Stated exercise a: Print, word for word, the part of the email from "On Thu, Apr" up to and including "the third party.".

Excerpted passage:
From: Brandon Keith Biggs
Date: Apr 17, 2025 11:02AM


Hello,
U.S. universities will often offer to properly tag or convert papers to
Word that a student requests. There's a 2-week turn-around, and sometimes
math content, for example, is not done correctly, but it's very nice to
have the university who will be willing to make a complex file usable on
request.
For less complex PDFs, I recommend:
https://papertohtml.org/
Thanks,

Brandon Keith Biggs <http://brandonkeithbiggs.com/>;


On Thu, Apr 17, 2025 at 9:24 AM Julian Tenney via WebAIM-Forum <
<EMAIL REMOVED> > wrote:

> I would say no, but it probably depends. If it's just general access to a
> third party resource, then the accessibility is not the University's
> responsibility. However that doesn't mean that the University shouldn't
> review the accessibility of that resource and i) highlight any issues to
> users, or ii) raise those issues with the third party.

Materials provided:
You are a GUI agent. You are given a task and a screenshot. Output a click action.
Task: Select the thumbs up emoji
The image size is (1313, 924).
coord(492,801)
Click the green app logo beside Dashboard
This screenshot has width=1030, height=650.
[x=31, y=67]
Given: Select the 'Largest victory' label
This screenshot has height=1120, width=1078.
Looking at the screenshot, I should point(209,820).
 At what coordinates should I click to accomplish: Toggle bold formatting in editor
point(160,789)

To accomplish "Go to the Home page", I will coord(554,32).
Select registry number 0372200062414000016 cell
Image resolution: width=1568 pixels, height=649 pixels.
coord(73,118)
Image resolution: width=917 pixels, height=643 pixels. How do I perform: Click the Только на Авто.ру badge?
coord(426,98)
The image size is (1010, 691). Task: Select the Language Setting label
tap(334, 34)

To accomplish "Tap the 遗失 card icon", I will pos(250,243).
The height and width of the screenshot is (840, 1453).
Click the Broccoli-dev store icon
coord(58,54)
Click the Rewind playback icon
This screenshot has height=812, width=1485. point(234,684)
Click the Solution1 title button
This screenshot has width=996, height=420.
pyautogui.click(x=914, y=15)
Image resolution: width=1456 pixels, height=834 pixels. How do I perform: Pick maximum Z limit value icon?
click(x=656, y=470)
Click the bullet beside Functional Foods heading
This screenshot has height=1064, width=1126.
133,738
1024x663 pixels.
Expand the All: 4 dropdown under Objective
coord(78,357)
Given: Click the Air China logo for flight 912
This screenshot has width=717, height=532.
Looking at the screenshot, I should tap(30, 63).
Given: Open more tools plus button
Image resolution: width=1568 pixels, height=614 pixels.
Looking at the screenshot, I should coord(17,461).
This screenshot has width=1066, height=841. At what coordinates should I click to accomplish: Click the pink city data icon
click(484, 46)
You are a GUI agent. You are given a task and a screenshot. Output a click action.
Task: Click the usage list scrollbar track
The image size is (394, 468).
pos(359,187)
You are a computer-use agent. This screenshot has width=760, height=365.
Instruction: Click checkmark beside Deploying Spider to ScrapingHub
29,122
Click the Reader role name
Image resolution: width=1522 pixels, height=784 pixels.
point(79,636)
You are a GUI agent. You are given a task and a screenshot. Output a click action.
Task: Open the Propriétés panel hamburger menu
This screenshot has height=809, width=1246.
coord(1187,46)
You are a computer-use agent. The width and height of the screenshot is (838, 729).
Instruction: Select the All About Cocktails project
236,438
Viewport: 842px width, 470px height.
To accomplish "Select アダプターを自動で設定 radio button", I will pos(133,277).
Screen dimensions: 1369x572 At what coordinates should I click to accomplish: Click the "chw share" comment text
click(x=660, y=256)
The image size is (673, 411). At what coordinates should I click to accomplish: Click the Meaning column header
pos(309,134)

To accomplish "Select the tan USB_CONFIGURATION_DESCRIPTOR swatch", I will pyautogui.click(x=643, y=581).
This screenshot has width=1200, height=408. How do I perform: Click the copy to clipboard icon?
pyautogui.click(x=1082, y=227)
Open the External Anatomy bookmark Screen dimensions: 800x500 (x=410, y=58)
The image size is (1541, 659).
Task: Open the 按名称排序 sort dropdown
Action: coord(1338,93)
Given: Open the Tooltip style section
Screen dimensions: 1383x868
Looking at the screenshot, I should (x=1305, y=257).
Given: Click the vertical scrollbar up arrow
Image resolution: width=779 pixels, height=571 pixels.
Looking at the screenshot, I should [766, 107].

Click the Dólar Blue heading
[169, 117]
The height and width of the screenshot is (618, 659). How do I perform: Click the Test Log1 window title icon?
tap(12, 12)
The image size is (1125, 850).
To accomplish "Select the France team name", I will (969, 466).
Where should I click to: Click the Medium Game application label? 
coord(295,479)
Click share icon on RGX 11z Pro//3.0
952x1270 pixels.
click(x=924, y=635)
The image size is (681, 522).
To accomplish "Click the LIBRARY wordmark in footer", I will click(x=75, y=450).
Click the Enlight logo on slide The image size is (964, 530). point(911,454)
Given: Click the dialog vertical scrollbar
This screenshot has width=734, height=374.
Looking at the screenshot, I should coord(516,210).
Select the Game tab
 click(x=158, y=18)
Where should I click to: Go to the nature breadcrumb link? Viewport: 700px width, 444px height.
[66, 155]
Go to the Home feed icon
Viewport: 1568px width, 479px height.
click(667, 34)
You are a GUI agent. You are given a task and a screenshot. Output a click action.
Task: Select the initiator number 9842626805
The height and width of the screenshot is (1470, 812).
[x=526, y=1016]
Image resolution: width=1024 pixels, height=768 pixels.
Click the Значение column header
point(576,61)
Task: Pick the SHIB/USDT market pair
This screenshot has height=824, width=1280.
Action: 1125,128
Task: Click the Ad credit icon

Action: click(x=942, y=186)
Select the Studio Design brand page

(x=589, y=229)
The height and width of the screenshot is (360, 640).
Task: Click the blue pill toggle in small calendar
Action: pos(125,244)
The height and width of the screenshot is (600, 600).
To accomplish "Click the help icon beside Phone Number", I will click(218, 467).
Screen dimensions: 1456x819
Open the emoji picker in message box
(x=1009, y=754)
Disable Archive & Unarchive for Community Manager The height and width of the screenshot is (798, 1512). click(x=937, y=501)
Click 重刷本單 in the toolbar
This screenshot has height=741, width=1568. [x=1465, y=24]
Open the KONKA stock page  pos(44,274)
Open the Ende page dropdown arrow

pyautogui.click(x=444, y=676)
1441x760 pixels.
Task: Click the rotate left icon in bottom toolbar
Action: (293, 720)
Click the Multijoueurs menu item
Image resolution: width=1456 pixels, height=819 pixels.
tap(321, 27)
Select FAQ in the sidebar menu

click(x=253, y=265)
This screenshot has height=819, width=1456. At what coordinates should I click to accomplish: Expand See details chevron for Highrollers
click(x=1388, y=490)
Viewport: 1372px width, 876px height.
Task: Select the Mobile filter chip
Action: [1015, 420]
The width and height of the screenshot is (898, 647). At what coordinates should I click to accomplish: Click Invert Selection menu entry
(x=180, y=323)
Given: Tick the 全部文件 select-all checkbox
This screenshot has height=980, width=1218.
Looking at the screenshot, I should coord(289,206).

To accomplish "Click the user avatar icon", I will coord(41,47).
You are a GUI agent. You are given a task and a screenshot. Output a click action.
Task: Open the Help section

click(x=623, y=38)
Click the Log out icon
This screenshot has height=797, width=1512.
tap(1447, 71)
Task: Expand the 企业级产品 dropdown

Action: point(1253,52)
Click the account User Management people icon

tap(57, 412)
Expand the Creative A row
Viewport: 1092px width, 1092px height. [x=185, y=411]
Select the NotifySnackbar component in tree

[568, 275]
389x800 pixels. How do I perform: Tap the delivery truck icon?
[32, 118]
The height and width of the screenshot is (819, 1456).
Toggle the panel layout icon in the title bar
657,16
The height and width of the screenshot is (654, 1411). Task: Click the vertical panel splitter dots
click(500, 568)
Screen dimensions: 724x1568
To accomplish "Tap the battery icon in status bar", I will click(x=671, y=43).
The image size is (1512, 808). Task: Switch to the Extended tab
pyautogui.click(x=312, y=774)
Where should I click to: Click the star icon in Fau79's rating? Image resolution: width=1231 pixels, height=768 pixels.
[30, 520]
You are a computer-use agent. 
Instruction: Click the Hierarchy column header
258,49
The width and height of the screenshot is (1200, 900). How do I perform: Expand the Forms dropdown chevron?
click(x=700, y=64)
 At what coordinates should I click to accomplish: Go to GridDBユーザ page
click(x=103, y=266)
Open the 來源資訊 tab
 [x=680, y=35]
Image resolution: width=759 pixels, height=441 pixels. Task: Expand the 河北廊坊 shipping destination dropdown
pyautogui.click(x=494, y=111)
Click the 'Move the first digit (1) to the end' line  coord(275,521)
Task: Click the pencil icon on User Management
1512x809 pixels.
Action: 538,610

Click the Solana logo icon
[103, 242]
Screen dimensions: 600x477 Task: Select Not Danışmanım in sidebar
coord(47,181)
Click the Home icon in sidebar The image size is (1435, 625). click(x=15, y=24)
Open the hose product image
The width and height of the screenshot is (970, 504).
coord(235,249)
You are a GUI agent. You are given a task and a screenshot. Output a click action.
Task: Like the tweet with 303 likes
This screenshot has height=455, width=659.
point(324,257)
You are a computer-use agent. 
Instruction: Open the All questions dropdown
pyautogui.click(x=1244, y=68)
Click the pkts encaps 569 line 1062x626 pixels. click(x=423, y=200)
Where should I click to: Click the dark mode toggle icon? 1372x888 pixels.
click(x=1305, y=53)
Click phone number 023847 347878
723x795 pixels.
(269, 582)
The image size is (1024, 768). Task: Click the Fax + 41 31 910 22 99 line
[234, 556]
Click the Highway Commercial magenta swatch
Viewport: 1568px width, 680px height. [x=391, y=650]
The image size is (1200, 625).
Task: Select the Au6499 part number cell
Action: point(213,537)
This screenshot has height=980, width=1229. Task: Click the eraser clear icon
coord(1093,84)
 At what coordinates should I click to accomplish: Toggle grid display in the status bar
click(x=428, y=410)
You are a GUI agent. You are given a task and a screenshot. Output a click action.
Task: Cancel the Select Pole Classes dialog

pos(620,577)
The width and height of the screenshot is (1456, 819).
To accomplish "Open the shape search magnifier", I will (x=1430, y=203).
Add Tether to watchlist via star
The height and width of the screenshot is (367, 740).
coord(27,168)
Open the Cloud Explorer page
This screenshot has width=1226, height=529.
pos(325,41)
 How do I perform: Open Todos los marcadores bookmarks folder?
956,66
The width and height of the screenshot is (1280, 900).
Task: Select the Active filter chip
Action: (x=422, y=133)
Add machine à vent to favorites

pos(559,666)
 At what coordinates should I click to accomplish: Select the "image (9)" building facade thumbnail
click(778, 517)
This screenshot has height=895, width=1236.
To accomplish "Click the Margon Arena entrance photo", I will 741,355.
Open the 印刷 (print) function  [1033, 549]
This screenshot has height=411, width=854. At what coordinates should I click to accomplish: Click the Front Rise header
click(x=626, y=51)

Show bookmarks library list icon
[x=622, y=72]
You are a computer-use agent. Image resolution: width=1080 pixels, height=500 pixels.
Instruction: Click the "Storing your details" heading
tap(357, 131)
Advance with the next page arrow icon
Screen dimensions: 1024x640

Stated exercise b: Rescale the rows from the line with "This screenshot has height=980, width=1229." up to and including the line with "pos(325,41)": give those lines again with their requests, multiplying every coordinate in the answers by 2.1 and rounding to whole numbers, with halves rounded up. Return only those lines.

Final result a:
On Thu, Apr 17, 2025 at 9:24 AM Julian Tenney via WebAIM-Forum <
<EMAIL REMOVED> > wrote:

> I would say no, but it probably depends. If it's just general access to a
> third party resource, then the accessibility is not the University's
> responsibility. However that doesn't mean that the University shouldn't
> review the accessibility of that resource and i) highlight any issues to
> users, or ii) raise those issues with the third party.

Final result b:
This screenshot has height=980, width=1229. Task: Click the eraser clear icon
coord(2295,176)
 At what coordinates should I click to accomplish: Toggle grid display in the status bar
click(x=899, y=861)
You are a GUI agent. You are given a task and a screenshot. Output a click action.
Task: Cancel the Select Pole Classes dialog

pos(1302,1212)
The width and height of the screenshot is (1456, 819).
To accomplish "Open the shape search magnifier", I will (x=3003, y=426).
Add Tether to watchlist via star
The height and width of the screenshot is (367, 740).
coord(57,353)
Open the Cloud Explorer page
This screenshot has width=1226, height=529.
pos(683,86)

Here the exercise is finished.